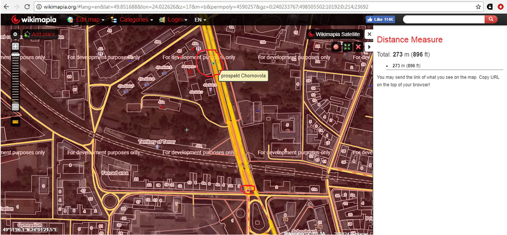Click the map zoom level slider handle

click(15, 55)
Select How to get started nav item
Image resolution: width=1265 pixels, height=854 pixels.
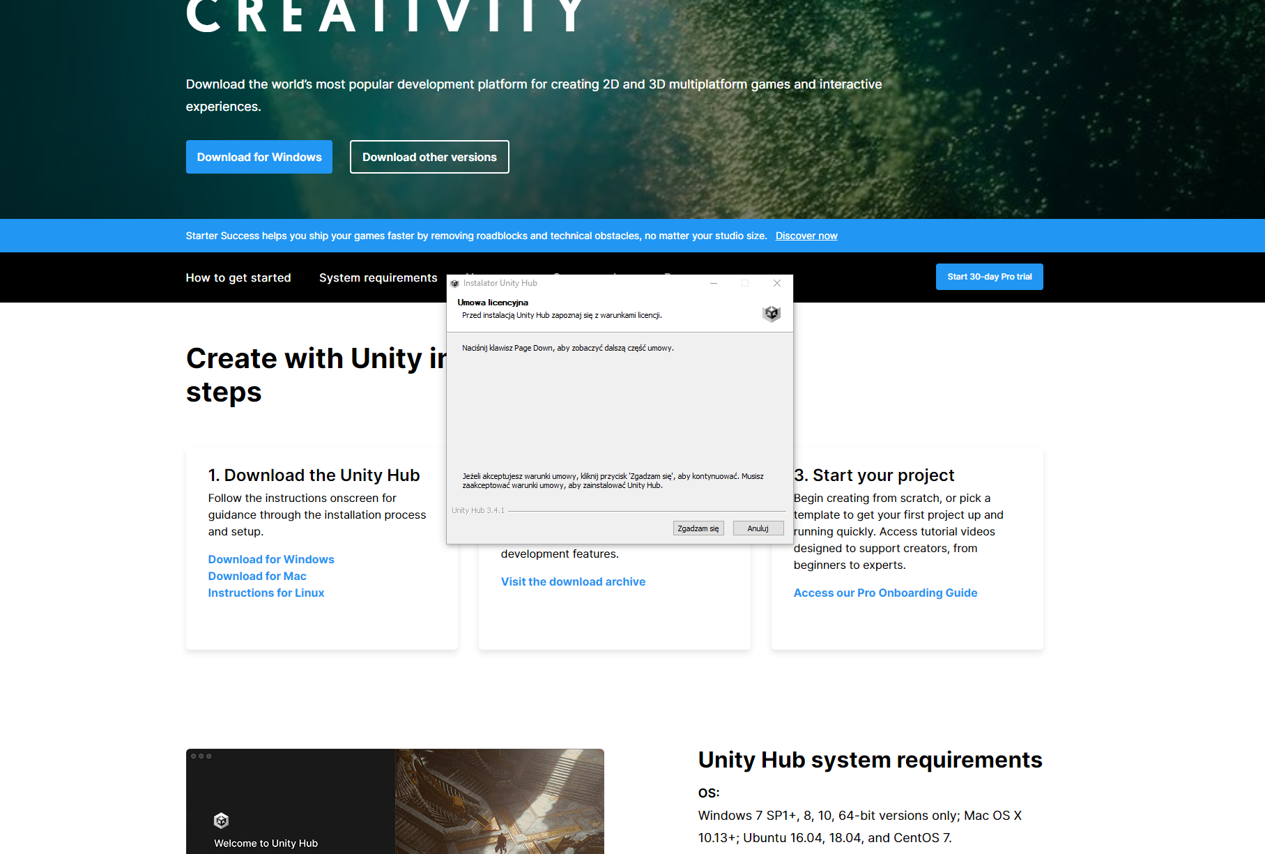238,277
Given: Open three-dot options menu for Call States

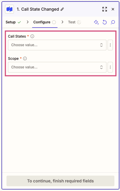Looking at the screenshot, I should [110, 45].
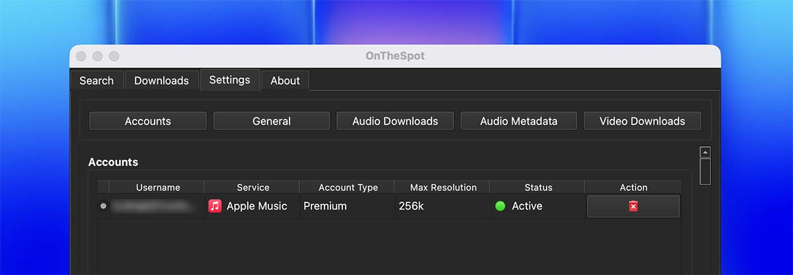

→ **What to do**
Beginning with the line that contains "Select How to get started nav item" and ending with the final line of the listing, return each line exactly. Omit all pictures.

→ **The answer**
Select How to get started nav item
Image resolution: width=1265 pixels, height=854 pixels.
238,277
Given: Open three-dot options menu for Call States

Looking at the screenshot, I should [110, 45].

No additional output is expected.